Me Caleb Jean-Baptiste affirme être visé par un complot et des menaces de mort
Me Caleb Jean-Baptiste affirme avoir appris l’existence d’un complot visant sa personne, qui aurait été organisé, selon lui, lors d’une réunion tenue récemment. D’après ses déclarations, le conseiller Gerald Gilles aurait pris part à cette rencontre, aux côtés de plusieurs autres conseillers qu’il qualifie de « corrompus ».
Me Jean-Baptiste soutient que, lors de cette réunion, il aurait été demandé au commissaire du gouvernement près le tribunal de première instance, Me Fritz Patterson Dorval, de procéder à son arrestation. Il affirme également que des propos d’une extrême gravité auraient été tenus, allant jusqu’à évoquer son assassinat dans l’éventualité où cette arrestation ne serait pas exécutée.
« Je considère ces faits comme une menace directe contre ma vie », déclare Me Jean-Baptiste, qui dit craindre pour sa sécurité. Il affirme avoir alerté la communauté nationale et internationale, ainsi que plusieurs barreaux et organisations juridiques à travers le monde, afin de signaler ce qu’il décrit comme une situation de danger imminent.
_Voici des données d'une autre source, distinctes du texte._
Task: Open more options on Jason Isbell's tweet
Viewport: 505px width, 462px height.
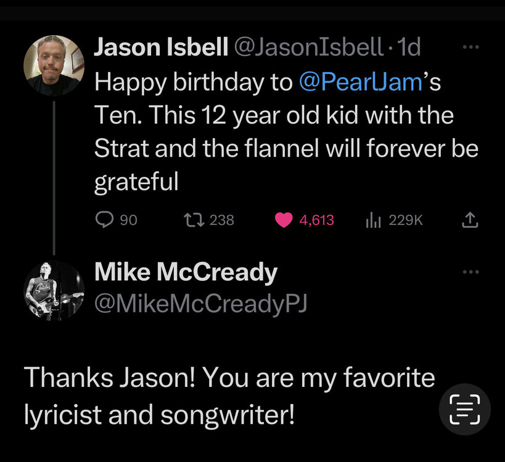Action: 470,47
Selon lui, ces menaces seraient liées à son implication dans des dossiers sensibles. Il rappelle notamment qu’il est l’avocat de la famille de Dickson Oreste, dans une affaire qu’il qualifie de crime grave. Il estime que certaines des personnes qu’il cite chercheraient à faire taire la vérité autour de ce dossier. Il affirme par ailleurs que Magalie Habitant aurait été incarcérée, selon lui, afin d’empêcher que des informations ne soient rendues publiques.
Dans ses déclarations, Me Jean-Baptiste accuse les personnes qu’il met en cause d’être impliquées dans des faits de corruption, des liens présumés avec des gangs armés ainsi que des crimes de sang. Il affirme que, dans les jours à venir, ces individus devront, selon lui, répondre de leurs actes devant la justice.
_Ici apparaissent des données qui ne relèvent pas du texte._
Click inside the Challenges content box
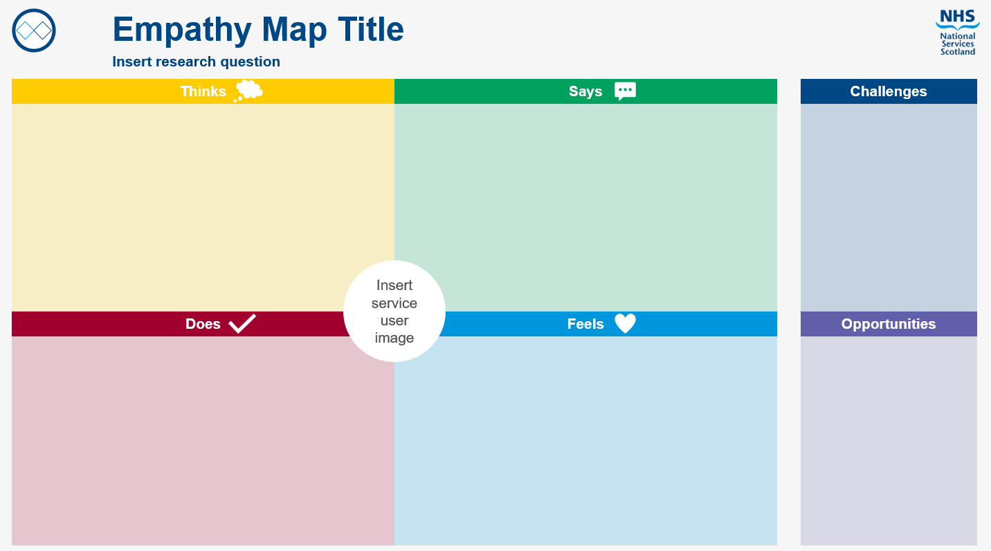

Il annonce également son intention d’engager des actions légales, y compris au niveau international, et appelle à l’imposition de sanctions contre les personnes qu’il accuse. Il les présente comme impliquées dans des réseaux de criminalité transnationale, notamment à travers des mécanismes de prête-noms et de blanchiment d’argent.
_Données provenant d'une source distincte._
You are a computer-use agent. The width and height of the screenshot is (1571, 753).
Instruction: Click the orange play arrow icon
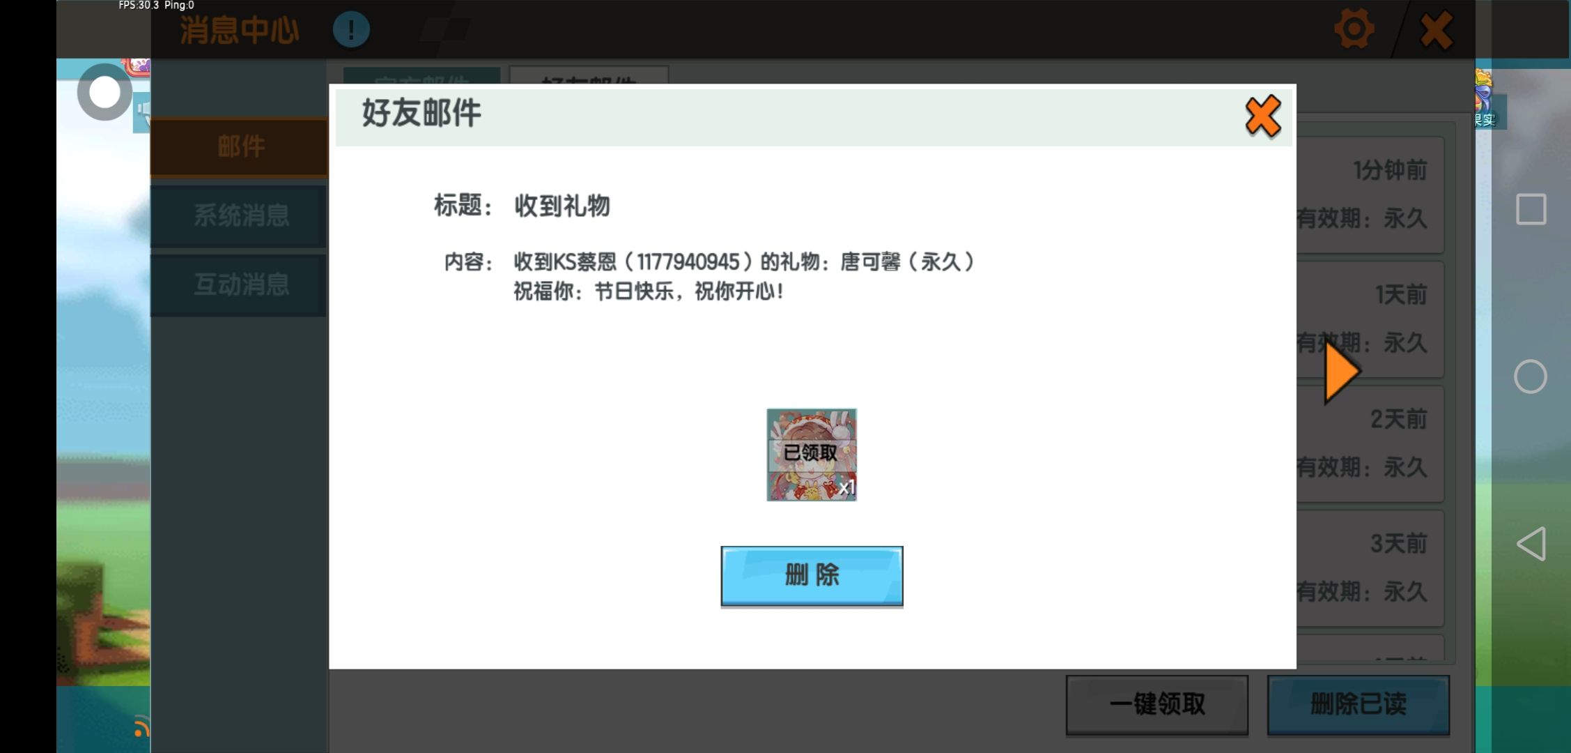click(x=1341, y=372)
Me Jean-Baptiste indique enfin qu’il entend poursuivre ses démarches par les voies légales qu’il juge nécessaires, tout en réaffirmant qu’il tiendra les autorités et l’opinion publique informées de l’évolution de cette affaire qu’il qualifie d’extrêmement grave.
À ce stade, les accusations relayées sont celles de Me Caleb Jean-Baptiste, et aucune réaction officielle des personnes citées n’a encore été rendue publique.